• _Provided data_
⟨

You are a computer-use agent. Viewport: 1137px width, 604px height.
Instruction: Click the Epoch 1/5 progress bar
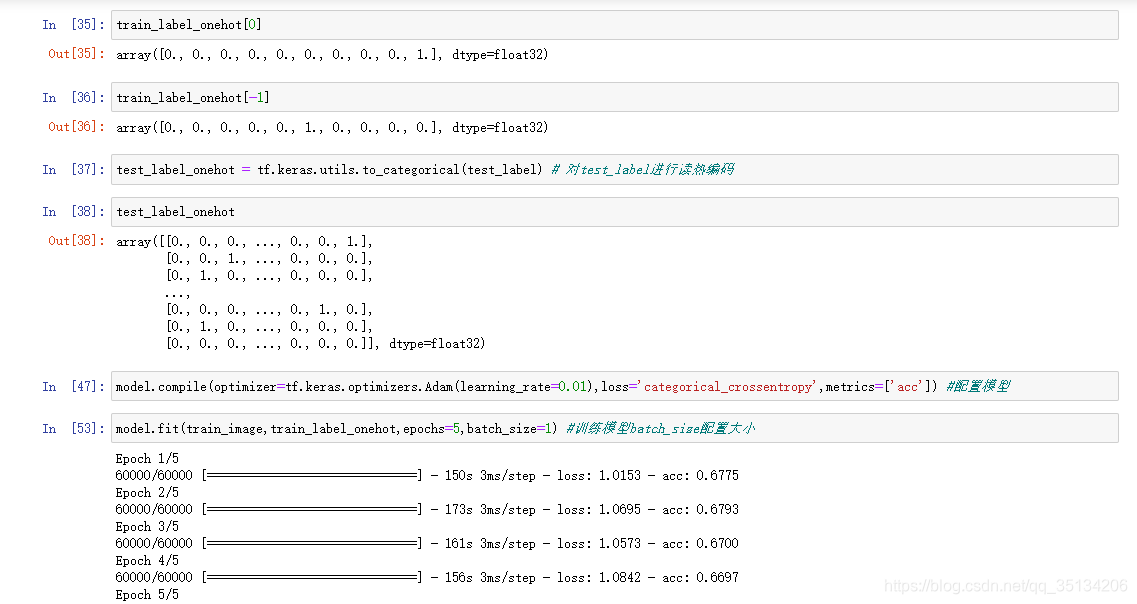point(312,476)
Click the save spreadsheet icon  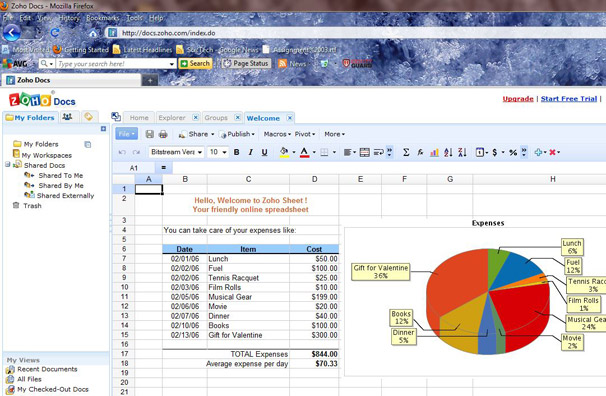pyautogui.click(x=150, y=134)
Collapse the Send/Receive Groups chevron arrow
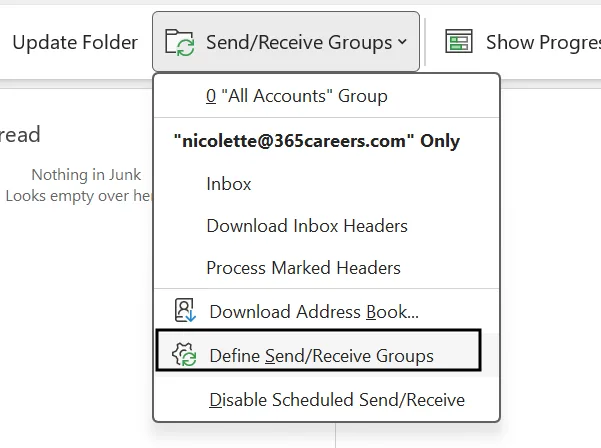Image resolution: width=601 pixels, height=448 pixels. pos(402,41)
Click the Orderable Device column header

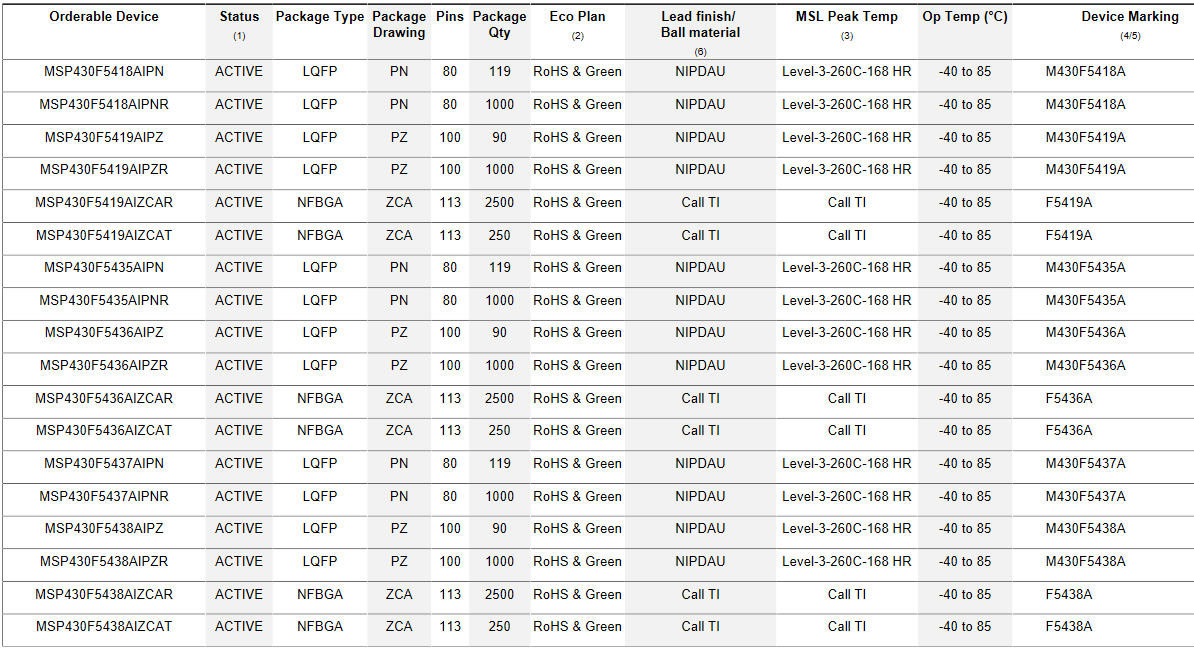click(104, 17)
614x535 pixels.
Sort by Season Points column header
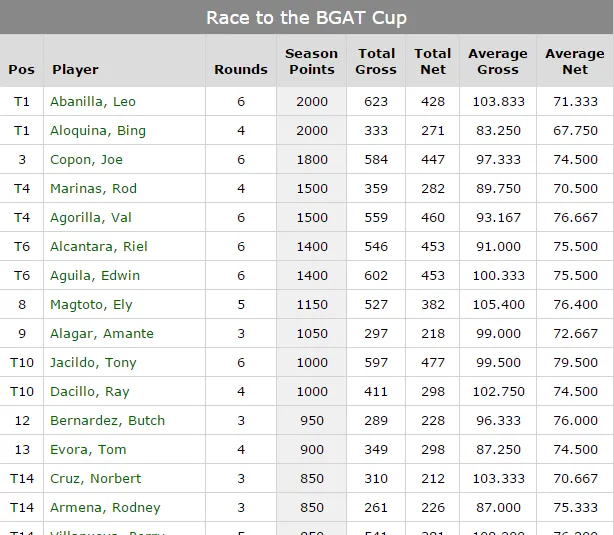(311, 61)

⟩
⟨

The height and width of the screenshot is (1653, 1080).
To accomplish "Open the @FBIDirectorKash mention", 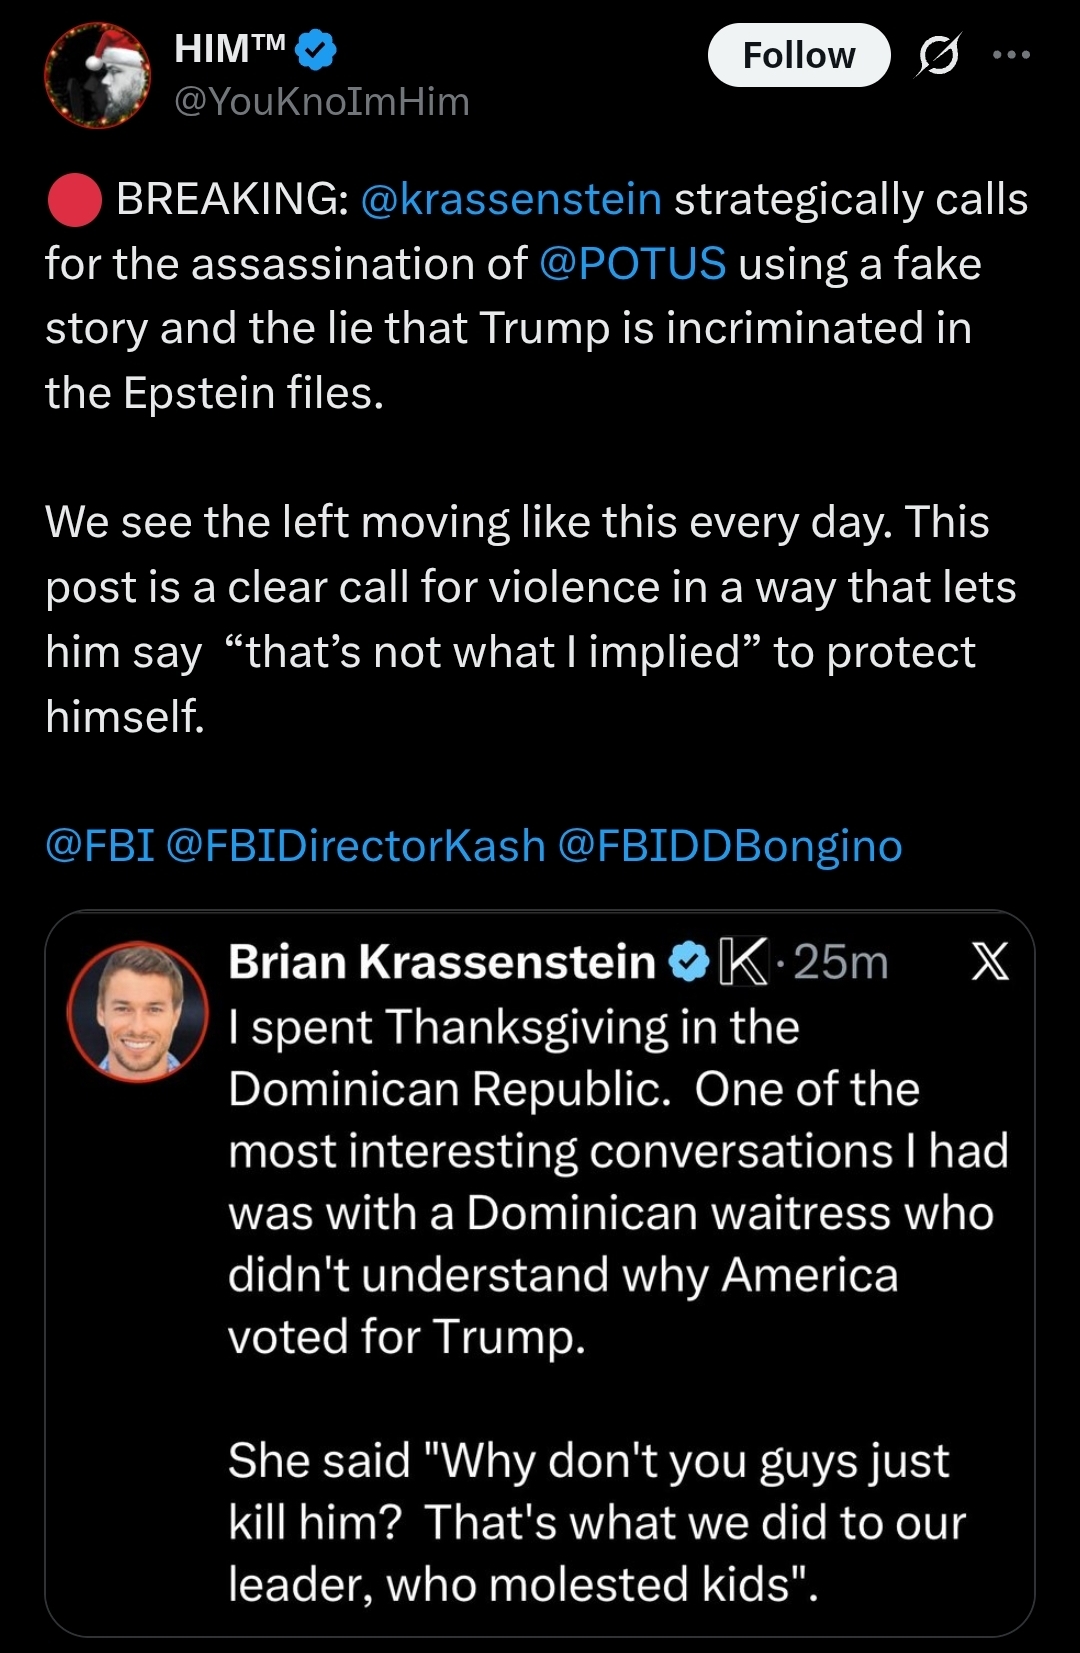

⟩
⟨

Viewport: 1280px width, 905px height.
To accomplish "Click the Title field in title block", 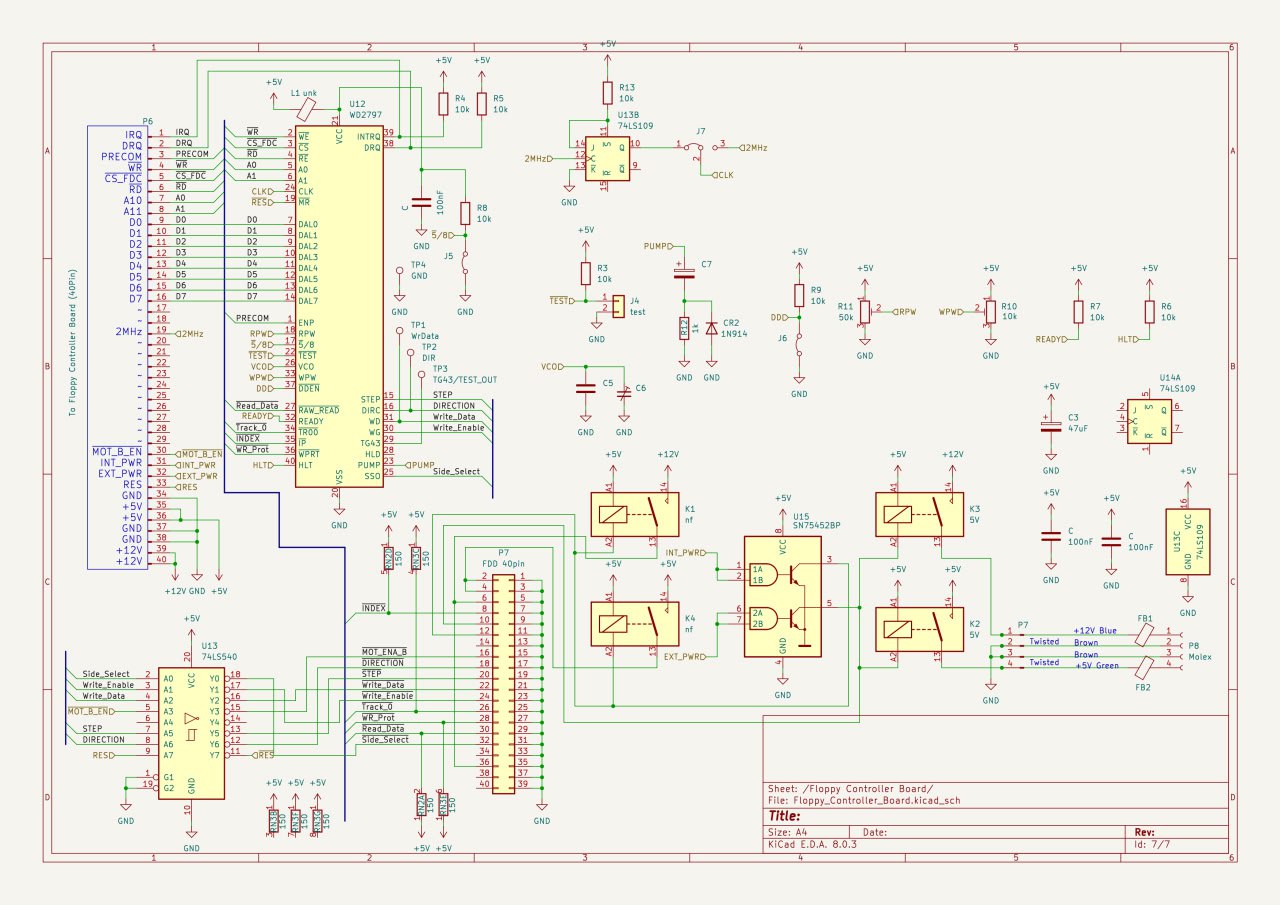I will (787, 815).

⟩

Among the records, find the lines that contain "Viewport" and copy each of them.

• _Expected output_
You are a computer-use agent. Viewport: 1137px width, 604px height.
Viewport: 1280px width, 905px height.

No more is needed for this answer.